Helping people adapt to loss from diagnosis to after a death
Loss is a universal part of the experience of life-limiting illness, as people with advanced illness, their families, carers, and friends adapt to many changes. Just as the person may face a great burden of change and loss, so can family and friends. Close relationships involve strong bonds of affection, and the loss or threatened loss of these generates grief and mourning.
Definition
Loss in advanced illness can include loss of a sense of a healthy body and personal control, family role, future plans and goals, employment, function, or hope. Each loss is valued differently and ranges from no or little value to great value.
Related Resources
- CareSearch GP Hub – Bereavement
- CareSearch Clinical Evidence – Grief and bereavement
- palliAGED Practice Tip Sheet – Care Coordination
- CareSearch Community Section – Bereavement, Grief and Loss
Grief or mourning is a response to loss. It can affect every part of life including thoughts, behaviours, beliefs, feelings, physical health, and relationships with others. This may be referred to as uncomplicated grief as it is a normal reaction to a loss.
Anticipatory grief is the grieving prior to loss. It can include grief for the loss of identity, the loss of future plans, or the diminishing relationship with the person as their health deteriorates.
Bereavement is the period of grieving experienced by family and friends in response to the death of someone close to them.

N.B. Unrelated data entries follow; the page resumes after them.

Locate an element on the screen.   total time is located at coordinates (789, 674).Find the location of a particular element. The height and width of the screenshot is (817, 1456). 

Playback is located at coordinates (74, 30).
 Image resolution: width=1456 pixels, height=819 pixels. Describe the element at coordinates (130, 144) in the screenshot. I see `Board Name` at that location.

Complicated and prolonged grief are terms for a prolonged, intense response to bereavement that negatively affects a person’s life including their relationships and employment.
Disenfranchised grief describes a grief reaction where there is no social recognition that the person has the right to grieve or receive social sympathy or support. A few examples of this include a griever from an unrecognised formal relationship (e.g. mistress, estranged family, stepfamily), where the griever has an intellectual disability, or when the death is from an illness with a social stigma (e.g. dementia in some cultures).
Everyone grieves in their own way; there is no right or wrong way or time to grieve.
Having social support networks including family, friends, neighbours, community networks or pastoral care may help a person who is grieving.
As a good introduction to this topic, watch this presentation ‘Loss, Grief and Bereavement’ from the Agency for Clinical Innovation by Prof Liz Lobb who explains key terminology, discusses normal grief, risk factors and models of bereavement counselling.
What you can do
Nurses can play an important role by recognising the needs related to grief and loss of people with advanced illness, family members and carers, and providing support to them. This may be offering support and reassurance; helping them adapt to losses after the diagnosis, as the illness progresses, and in the final day and hours; and support for the family after the death.